Study results shared in September 2017 reported comparable benefits for both 200 mg and 300 mg dupilumab’s treatment of asthma exacerbations and forced expiratory volume over 1 second (FEV1). In yearlong treatment results (52 weeks), patients receiving 300 mg therapy reported a mean 46% reduction in severe asthma attacks. Among patients with at least 150 or 300 eosinophilic cells/mL, 60% and 67% reported a reduction in severe asthma attacks, respectively (P < .001).

At the time of the data release, George D. Yancopoulos, MD, PhD, president and chief scientific officer of Regeneron, noted the findings further supported the suggestion that the IL-4/IL-13 pathway is a “critical driver of allergic disease.” Dupilumab was approved in 2017 for the treatment of adults with moderate-to-severe atopic dermatitis (AD) previously not properly controlled with topical therapies.

In a recent assessment of 107 adolescent patients with uncontrolled asthma aged 12-17 years old from the LIBERTY ASTHMA trials, investigators found that patients on 200 mg dupilumab had a 46.4% reduction in annualized severe exacerbation rates versus placebo. A small sample size of patients on 300 mg therapy may have inhibited them from reporting a significant treatment effect versus those on placebo, but investigators also noted they also reported fewer prior exacerbation events (1.53) in the past year than patients on placebo (2.22).

Both dupilumab treatment groups did manage to report significant improvements in FEV1 from baseline to week 12 versus placebo. The 200 mg patients (.36 [95% CI: .12 - .61]) fared better than 300 mg patients (.27 [95% CI: .02 - .52]), though all adolescents treated with dupilumab reported greater FEV1 than treated adults from the LIBERTY ASTHMA trials (.12 [95 CI%: .07 - .18] for both 200 and 300 mg; P < .05).

The only adverse event to have occurred in more than 10% of the adolescent patient population was injection site reactions—it was reported in 9% and 0% of the 200 mg and 300 mg dupilumab groups, respectively.

Along with these data on reduced adolescent lung function, dupilumab has recently shown benefits for adolescent AD and poorly-controlled chronic rhinosinusitis with nasal polyps (CRSwNP) in adult patients.

Dupilumab’s two-fold targeting capabilities is a trait Monica Kraft, MD, highlighted in an interview with MD Magazine® while at the 2018 CHEST Annual Meeting in San Antonio TX. Kraft, the Department of Medicine chair at the University of Arizona College of Medicine — Tuscon, said dupilumab’s inhibition of IL-4 and IL-13’s mutual receptor addresses the cornerstone issues of allergic, inflammatory diseases.

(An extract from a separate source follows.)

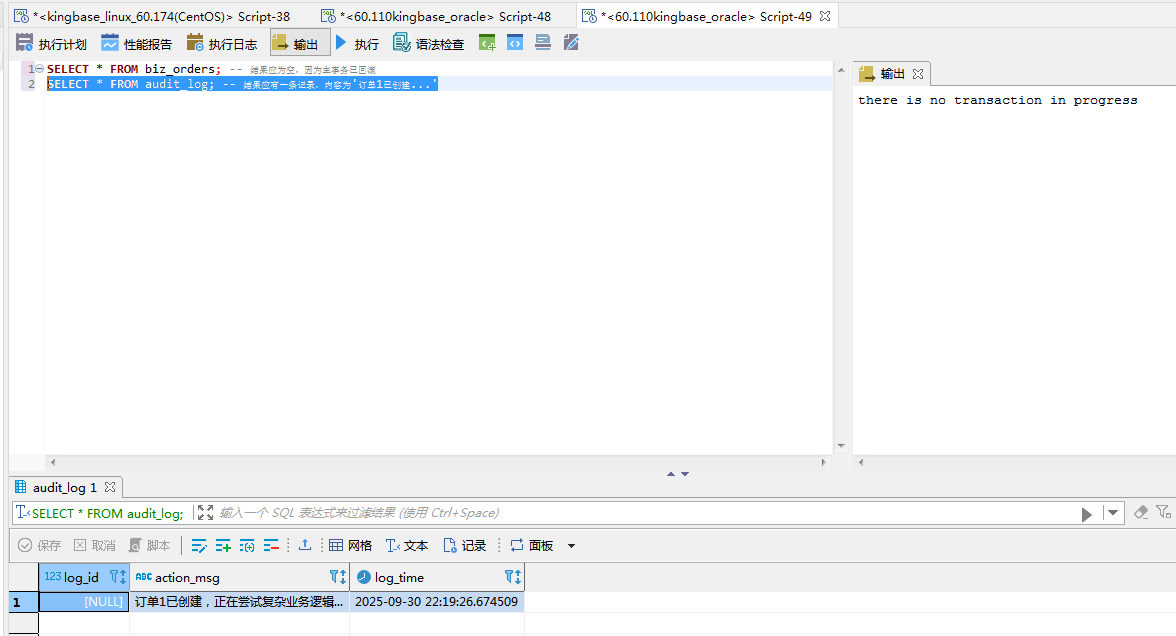The height and width of the screenshot is (636, 1176).
Task: Select the log_time cell in row 1
Action: [436, 602]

“IL-4 is really important in the allergic response, in immunoglobulin E formulation, and that side of things,” Kraft explained. “IL-13 has a lot of effects on the airway, in terms of collagen deposition. It affects smooth muscle, increases contraction of smooth muscle, increases production of mucus—all the things that are abnormal in the asthmatic airway.”

Kraft added that current biologics seeking asthma indications—including tezepelumab, an epithelial cell inhibitor that could reach the market by next year&mdash;are representative of the improving clinical understand of the disease and its future treatment.

“The asthma world is very busy right now,” Kraft said. “I think we've developed a real understanding of the immunology of the disease and then in so doing, what therapies have been developed targeting specific inflammatory pathways.”

Following the release of phase 3 pivotal results for its treatment of adults with CRSwNP earlier this week, Yancopolous expressed the company’s intent to continue developing dupilumab programs for Type 2 or allergic inflammatory diseases with high unmet needs, including “pediatric asthma, pediatric and adolescent atopic dermatitis, eosinophilic esophagitis, and food and environmental allergies.”